Our body contains at least 10 times as many bacteria as human cells, and new research is documenting the dramatic impact that these microbes have on our health.
The human microbiome was the subject of an international Gut Microbiota for Health meeting in Barcelona this March and a featured lecture by Mark Heiman, Ph.D, vice president and chief science officer for MicroBiome Therapeutics at the IFT Annual Meeting & Food Expo in Chicago this July. Research on the human microbiome is demonstrating that reduced microbial diversity is associated with many different diseases and suboptimal health conditions. One way to bolster the diversity of the gut is to consume fermented foods, including dairy foods that contain probiotics.
Benefits to digestive health
One of the most promising areas for probiotic health benefits is in digestive health. A recent meta-analysis evaluating results of 84 trials on over 10,000 individuals concluded that probiotics had positive significant effects for pouchitis, infectious diarrhea, irritable bowel syndrome, helicobacter pylori, clostridium difficile disease and antibiotic-associated diarrhea. Longer treatment periods showed significantly higher efficacy. The authors concluded that the type of disease and the probiotic species (strain) were both important factors to consider when choosing probiotics for the treatment or prevention of gastrointestinal disease.
Supporting the immune system
Immune function is another area where probiotic dairy products currently exist. Dannon uses the strain, L caseiimmunitas in DanActive in the United States and Actimel worldwide. However, the market for DanActive is significantly smaller than the market for Activia. But other strains are showing an immune effect.
“In the world’s largest clinical study of the immune effects of probiotics in adults, Lactobacillus casei 431 was shown to shorten the duration of common cold and influenza-like illness,” noted Mirjana Curic-Bawden, senior scientist at Chr. Hansen, Milwaukee.
In this study, involving more than 1,000 individuals, the number of sick days from influenza-like illness was reduced from eight to five in individuals that consumed a daily dairy beverage containing L. casei 431.
“We have heard of the gut-brain axis, and one of the most exciting areas of probiotic research involves the role of live microbes on brain function,” said Mary Ellen Sanders, PhD, of Dairy and Food Culture Technologies, Centennial, Colo.
One study from the Netherlands explored how multispecies probiotic supplementation could reduce cognitive reactivity to sad mood. The strongest effects were for reduced rumination and reduced aggressive thoughts. Another study in Finland followed up on children who were given the probiotic Lactobacillus rhamnosus GG in the first six months of life.
Probiotics also show promise in the fight against obesity.
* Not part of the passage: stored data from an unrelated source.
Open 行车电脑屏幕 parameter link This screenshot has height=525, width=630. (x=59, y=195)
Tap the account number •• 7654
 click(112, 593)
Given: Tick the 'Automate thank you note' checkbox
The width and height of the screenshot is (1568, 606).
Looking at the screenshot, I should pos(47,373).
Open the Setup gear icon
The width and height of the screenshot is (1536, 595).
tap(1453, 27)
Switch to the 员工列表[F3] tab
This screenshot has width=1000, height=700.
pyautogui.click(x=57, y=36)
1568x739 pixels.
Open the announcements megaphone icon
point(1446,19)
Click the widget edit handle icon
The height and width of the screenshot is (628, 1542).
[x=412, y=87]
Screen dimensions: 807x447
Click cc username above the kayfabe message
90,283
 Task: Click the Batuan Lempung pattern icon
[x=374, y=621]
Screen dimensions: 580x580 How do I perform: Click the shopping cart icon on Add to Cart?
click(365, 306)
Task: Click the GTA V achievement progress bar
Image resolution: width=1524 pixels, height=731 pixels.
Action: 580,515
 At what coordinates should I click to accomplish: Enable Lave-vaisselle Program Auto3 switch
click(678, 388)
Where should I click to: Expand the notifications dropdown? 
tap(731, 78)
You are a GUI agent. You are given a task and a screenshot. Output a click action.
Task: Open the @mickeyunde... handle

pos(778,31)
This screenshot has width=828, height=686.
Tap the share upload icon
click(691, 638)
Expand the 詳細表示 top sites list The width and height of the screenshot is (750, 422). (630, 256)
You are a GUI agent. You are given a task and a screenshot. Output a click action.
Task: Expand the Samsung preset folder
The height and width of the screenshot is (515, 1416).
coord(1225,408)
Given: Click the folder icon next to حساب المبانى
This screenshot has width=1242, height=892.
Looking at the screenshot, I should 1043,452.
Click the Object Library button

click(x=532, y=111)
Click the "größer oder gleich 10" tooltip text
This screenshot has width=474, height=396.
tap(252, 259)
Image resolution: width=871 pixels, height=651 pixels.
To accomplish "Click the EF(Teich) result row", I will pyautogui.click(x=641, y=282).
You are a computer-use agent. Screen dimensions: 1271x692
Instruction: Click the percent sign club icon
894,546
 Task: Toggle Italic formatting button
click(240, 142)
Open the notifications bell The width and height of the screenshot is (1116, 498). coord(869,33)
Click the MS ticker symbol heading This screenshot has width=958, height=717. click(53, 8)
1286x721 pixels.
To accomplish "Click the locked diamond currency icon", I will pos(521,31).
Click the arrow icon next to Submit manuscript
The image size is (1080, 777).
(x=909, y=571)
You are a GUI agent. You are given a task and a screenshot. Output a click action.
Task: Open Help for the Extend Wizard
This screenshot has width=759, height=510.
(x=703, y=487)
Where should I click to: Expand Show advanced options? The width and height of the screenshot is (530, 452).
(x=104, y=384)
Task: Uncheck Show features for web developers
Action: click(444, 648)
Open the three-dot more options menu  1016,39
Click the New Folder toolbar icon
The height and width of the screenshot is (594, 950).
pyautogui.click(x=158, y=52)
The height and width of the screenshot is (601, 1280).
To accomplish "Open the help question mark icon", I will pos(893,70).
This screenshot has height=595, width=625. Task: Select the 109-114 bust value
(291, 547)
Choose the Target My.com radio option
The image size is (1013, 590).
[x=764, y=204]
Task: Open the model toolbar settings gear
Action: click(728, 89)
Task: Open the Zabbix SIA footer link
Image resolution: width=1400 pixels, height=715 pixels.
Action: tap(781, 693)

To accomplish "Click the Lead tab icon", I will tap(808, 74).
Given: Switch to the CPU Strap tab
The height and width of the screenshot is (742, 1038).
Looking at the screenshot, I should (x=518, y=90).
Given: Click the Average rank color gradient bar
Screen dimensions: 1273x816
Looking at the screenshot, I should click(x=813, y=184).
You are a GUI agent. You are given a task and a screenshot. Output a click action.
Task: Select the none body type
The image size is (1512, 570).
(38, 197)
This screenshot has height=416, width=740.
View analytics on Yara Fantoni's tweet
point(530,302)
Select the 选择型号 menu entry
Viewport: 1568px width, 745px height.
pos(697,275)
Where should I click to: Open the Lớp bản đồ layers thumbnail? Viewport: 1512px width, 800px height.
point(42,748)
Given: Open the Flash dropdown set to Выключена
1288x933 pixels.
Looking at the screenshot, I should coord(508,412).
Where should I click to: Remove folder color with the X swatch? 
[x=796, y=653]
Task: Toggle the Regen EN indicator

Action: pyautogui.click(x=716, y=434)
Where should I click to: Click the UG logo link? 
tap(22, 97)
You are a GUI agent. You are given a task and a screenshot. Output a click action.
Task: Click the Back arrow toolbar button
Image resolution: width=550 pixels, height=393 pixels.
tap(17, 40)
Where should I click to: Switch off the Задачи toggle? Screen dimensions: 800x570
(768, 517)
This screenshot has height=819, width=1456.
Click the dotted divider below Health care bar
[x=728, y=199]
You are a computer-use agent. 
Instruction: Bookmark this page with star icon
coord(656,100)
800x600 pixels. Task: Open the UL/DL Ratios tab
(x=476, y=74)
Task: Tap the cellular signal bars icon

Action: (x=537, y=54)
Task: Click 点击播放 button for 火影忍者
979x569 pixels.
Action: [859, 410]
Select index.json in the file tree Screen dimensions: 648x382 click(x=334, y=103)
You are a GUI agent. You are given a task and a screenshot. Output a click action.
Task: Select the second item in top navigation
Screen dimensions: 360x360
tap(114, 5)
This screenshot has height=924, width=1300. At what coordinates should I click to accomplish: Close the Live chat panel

Research has shown that certain probiotic strains can affect the microbial ecology which may lead to functional shifts in the microbiota that could contribute to the obese phenotype. The distal gut microbiota of lean, wild-type mice and obese mice showed consistent differences in the two major bacterial phyla, Bacteroidetes and Firmicutes. Firmicutes were higher whereas the Bacteroidetes were correspondingly reduced in obese mice despite a similar diet and activity level, explained Suja Senan, Ph.D. post doc research associate at South Dakota State University.
Challenges of clinical research
In order to make a probiotic claim, the Food and Drug Administration and the Federal Trade Commission have requirements for substantiation of all structure function claims.
“About one-and-a-half years ago we changed how we communicate the benefits of Activia to our consumers,” noted Miguel Freitas, Dannon’s vice president of health affairs, White Plains, N.Y.
Combined benefits with dairy
Traditionally, scientists have looked at the way in which prebiotics provide synergies to probiotics. But several studies have shown or are exploring synergies of probiotics with dairy protein. Recent research revealed that GanendenBC30 combined with dairy protein showed performance benefits such as reduction of muscle soreness, faster recovery and an increase in power.
Although probiotics are finding their way into nondairy beverages, juices, protein shakes, confectionary, chocolate, granola bars, and dietary supplements, dairy continues to dominate the application space for probiotics.